------ Supplied records
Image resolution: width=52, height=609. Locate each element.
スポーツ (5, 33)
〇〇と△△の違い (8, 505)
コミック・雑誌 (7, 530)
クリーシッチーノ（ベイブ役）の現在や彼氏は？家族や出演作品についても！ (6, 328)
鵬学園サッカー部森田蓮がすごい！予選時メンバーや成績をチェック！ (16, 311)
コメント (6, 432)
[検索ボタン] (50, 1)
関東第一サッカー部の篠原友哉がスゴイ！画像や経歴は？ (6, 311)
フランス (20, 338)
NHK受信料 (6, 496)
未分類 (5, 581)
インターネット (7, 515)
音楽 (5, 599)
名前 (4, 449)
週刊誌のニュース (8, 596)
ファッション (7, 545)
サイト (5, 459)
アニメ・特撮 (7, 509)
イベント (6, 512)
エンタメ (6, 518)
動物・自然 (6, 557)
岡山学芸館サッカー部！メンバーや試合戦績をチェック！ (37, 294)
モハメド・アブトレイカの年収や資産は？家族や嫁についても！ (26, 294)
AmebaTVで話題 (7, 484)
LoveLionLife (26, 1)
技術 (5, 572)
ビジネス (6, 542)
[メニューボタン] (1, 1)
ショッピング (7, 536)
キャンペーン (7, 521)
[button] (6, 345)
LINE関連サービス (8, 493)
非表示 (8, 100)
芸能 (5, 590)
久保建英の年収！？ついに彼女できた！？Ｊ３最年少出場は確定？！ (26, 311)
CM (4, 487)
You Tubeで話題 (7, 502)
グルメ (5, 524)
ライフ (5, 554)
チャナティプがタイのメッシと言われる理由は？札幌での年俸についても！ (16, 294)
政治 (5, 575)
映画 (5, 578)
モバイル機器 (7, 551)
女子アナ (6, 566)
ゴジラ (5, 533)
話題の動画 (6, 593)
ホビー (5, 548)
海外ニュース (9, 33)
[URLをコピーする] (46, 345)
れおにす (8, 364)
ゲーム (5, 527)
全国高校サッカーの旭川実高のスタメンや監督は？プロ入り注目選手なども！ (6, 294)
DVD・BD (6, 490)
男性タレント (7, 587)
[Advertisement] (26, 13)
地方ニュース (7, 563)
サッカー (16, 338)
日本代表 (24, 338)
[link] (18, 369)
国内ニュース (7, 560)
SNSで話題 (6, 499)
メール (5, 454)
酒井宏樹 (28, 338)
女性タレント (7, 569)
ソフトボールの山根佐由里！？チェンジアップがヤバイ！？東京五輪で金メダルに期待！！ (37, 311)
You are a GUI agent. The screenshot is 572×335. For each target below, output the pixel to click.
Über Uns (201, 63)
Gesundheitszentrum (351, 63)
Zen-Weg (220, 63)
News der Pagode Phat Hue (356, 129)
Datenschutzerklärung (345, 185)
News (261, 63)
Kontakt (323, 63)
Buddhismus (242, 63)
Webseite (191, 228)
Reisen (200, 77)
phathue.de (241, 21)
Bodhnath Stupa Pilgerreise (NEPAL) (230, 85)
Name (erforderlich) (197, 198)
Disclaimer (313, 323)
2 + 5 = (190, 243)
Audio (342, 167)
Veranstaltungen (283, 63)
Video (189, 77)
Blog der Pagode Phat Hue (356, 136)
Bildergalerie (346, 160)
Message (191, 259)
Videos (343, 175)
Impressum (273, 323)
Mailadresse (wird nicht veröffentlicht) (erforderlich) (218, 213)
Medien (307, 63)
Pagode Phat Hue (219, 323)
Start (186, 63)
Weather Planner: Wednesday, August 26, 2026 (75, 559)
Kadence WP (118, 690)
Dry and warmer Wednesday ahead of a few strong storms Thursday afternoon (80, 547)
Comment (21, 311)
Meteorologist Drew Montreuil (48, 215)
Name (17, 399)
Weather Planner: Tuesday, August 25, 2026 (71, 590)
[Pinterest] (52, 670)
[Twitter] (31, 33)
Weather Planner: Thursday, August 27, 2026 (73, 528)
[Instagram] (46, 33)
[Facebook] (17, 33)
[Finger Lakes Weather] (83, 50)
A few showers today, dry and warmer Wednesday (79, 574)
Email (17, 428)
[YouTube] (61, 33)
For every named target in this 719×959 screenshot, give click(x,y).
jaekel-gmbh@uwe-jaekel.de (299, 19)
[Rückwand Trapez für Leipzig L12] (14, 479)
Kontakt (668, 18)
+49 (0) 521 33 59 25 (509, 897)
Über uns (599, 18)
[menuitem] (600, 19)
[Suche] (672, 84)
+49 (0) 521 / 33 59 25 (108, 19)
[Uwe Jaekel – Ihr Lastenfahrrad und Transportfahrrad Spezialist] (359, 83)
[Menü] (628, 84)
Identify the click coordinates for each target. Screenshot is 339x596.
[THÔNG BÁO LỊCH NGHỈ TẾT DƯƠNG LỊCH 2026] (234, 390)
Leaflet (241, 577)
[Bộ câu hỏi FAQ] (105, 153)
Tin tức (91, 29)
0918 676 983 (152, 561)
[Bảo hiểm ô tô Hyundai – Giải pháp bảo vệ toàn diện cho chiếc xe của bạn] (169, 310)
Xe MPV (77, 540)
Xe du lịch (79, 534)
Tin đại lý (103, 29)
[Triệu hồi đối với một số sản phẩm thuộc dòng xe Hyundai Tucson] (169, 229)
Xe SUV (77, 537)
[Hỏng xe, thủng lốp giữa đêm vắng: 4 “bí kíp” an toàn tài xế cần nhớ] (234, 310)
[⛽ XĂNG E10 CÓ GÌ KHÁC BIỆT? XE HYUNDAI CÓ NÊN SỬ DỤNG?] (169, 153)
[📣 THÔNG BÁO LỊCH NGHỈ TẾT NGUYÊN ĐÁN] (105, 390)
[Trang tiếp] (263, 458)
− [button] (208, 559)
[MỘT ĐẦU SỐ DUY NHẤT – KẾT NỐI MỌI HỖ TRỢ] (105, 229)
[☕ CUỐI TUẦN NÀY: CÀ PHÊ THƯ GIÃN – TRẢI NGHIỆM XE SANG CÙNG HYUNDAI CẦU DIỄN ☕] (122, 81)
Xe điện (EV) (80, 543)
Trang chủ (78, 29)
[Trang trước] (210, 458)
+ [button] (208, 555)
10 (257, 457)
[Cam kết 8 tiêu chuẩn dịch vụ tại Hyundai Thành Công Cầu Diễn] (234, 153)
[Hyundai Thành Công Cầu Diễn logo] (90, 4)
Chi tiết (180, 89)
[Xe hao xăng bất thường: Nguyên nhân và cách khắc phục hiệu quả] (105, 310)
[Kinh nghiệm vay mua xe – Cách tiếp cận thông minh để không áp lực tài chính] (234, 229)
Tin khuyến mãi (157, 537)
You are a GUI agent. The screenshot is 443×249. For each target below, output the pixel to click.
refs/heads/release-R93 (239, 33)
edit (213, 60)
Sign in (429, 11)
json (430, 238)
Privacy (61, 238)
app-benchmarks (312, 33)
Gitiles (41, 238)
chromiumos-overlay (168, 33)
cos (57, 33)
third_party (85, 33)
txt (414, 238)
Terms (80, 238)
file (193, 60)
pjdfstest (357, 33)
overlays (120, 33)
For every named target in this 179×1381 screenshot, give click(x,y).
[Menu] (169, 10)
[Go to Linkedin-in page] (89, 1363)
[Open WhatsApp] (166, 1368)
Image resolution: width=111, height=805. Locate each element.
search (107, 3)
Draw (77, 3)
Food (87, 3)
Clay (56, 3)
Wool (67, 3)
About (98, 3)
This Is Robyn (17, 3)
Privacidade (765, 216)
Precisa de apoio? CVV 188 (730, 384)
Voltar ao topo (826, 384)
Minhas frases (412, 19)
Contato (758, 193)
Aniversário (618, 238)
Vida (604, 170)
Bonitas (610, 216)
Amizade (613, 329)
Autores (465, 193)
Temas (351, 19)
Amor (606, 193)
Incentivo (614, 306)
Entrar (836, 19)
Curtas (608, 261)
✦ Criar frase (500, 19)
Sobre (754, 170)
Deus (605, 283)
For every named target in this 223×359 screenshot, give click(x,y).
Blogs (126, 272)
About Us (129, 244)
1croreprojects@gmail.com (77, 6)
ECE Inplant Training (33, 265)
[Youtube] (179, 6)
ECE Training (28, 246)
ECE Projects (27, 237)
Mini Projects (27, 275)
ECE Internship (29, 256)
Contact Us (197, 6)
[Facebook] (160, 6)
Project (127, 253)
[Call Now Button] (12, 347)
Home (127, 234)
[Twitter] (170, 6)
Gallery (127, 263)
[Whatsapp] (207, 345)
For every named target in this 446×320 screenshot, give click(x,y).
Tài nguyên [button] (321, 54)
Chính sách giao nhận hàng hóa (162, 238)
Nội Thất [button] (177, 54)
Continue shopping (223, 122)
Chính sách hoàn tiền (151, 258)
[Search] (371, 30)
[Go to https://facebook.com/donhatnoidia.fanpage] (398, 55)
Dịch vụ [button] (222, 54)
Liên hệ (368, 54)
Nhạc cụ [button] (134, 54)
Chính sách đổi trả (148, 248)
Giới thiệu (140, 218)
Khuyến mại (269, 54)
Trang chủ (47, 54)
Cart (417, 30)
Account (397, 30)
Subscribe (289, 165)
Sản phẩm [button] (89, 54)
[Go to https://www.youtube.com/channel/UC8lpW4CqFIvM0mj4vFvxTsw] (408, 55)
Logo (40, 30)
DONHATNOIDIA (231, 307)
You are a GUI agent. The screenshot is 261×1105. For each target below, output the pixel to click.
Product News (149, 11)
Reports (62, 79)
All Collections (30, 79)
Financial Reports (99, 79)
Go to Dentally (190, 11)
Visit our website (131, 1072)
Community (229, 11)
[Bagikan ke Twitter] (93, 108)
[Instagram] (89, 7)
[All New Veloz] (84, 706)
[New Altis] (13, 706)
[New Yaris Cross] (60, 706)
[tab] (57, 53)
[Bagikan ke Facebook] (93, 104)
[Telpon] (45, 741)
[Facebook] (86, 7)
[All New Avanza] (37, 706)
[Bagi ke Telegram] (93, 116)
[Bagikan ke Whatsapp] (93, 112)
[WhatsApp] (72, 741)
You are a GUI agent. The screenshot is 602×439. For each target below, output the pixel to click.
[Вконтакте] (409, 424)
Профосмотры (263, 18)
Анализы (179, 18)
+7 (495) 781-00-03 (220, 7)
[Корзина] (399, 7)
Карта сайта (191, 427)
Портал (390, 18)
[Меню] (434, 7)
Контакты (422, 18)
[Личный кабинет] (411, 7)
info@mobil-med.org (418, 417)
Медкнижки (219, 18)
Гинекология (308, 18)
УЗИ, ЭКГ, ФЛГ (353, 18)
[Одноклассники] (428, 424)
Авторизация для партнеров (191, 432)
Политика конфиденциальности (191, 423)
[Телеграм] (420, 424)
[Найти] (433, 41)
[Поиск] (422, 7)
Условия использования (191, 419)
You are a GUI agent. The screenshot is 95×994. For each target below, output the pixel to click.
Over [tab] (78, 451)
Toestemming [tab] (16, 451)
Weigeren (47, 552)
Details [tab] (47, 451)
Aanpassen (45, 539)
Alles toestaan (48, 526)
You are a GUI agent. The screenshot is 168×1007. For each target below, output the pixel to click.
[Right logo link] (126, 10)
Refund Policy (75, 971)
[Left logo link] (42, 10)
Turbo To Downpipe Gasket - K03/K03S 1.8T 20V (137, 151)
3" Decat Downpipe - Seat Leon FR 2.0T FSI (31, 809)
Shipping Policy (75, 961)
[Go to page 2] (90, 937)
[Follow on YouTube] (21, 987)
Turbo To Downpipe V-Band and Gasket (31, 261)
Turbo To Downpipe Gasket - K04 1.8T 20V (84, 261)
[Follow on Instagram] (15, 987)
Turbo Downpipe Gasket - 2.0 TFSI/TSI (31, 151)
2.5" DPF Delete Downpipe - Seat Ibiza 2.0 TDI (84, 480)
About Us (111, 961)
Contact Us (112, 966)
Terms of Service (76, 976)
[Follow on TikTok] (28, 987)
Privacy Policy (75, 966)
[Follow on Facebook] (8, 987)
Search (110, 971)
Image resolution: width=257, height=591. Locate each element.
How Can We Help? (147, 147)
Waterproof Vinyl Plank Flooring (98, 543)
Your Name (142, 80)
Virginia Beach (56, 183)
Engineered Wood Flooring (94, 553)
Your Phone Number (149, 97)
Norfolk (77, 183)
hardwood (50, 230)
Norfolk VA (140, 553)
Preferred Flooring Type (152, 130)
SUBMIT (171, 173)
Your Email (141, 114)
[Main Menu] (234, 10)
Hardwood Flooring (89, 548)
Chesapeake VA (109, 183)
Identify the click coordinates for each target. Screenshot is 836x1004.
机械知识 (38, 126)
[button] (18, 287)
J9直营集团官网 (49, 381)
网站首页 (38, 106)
------------
» **Exercise**
Put the material between the lines holding "Reisen (200, 77)" and "[YouTube] (61, 33)", inclusive, into a Markdown table with the columns No. and Line, numbering each row and leaving out any blank lines.

» **Expected output**
| No. | Line |
|---|---|
| 1 | Reisen (200, 77) |
| 2 | phathue.de (241, 21) |
| 3 | Bodhnath Stupa Pilgerreise (NEPAL) (230, 85) |
| 4 | Name (erforderlich) (197, 198) |
| 5 | Disclaimer (313, 323) |
| 6 | 2 + 5 = (190, 243) |
| 7 | Audio (342, 167) |
| 8 | Veranstaltungen (283, 63) |
| 9 | Video (189, 77) |
| 10 | Blog der Pagode Phat Hue (356, 136) |
| 11 | Bildergalerie (346, 160) |
| 12 | Message (191, 259) |
| 13 | Videos (343, 175) |
| 14 | Impressum (273, 323) |
| 15 | Mailadresse (wird nicht veröffentlicht) (erforderlich) (218, 213) |
| 16 | Medien (307, 63) |
| 17 | Pagode Phat Hue (219, 323) |
| 18 | Start (186, 63) |
| 19 | Weather Planner: Wednesday, August 26, 2026 (75, 559) |
| 20 | Kadence WP (118, 690) |
| 21 | Dry and warmer Wednesday ahead of a few strong storms Thursday afternoon (80, 547) |
| 22 | Comment (21, 311) |
| 23 | Meteorologist Drew Montreuil (48, 215) |
| 24 | Name (17, 399) |
| 25 | Weather Planner: Tuesday, August 25, 2026 (71, 590) |
| 26 | [Pinterest] (52, 670) |
| 27 | [Twitter] (31, 33) |
| 28 | Weather Planner: Thursday, August 27, 2026 (73, 528) |
| 29 | [Instagram] (46, 33) |
| 30 | [Facebook] (17, 33) |
| 31 | [Finger Lakes Weather] (83, 50) |
| 32 | A few showers today, dry and warmer Wednesday (79, 574) |
| 33 | Email (17, 428) |
| 34 | [YouTube] (61, 33) |